- **DATASET RECORDS**

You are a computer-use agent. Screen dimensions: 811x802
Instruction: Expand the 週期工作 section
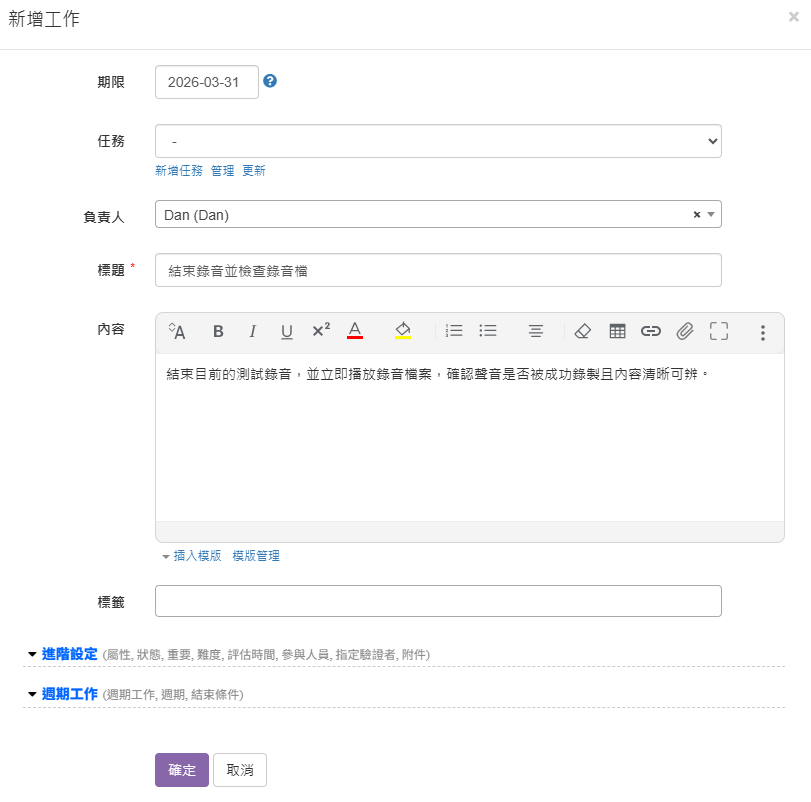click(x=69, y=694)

--

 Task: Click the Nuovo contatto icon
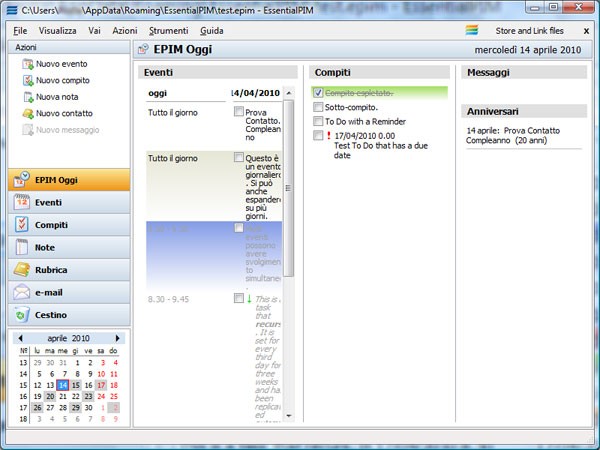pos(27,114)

- **DESCRIPTION OF THE TASK**
Swap "agent" for "assistant" in the lines running from the one containing "You are a computer-use" down to the one containing "click(x=69, y=694)", leaving everything else unchanged, and write out only those lines, without the pictures.

- **CORRECT OUTPUT**
You are a computer-use assistant. Screen dimensions: 811x802
Instruction: Expand the 週期工作 section
click(x=69, y=694)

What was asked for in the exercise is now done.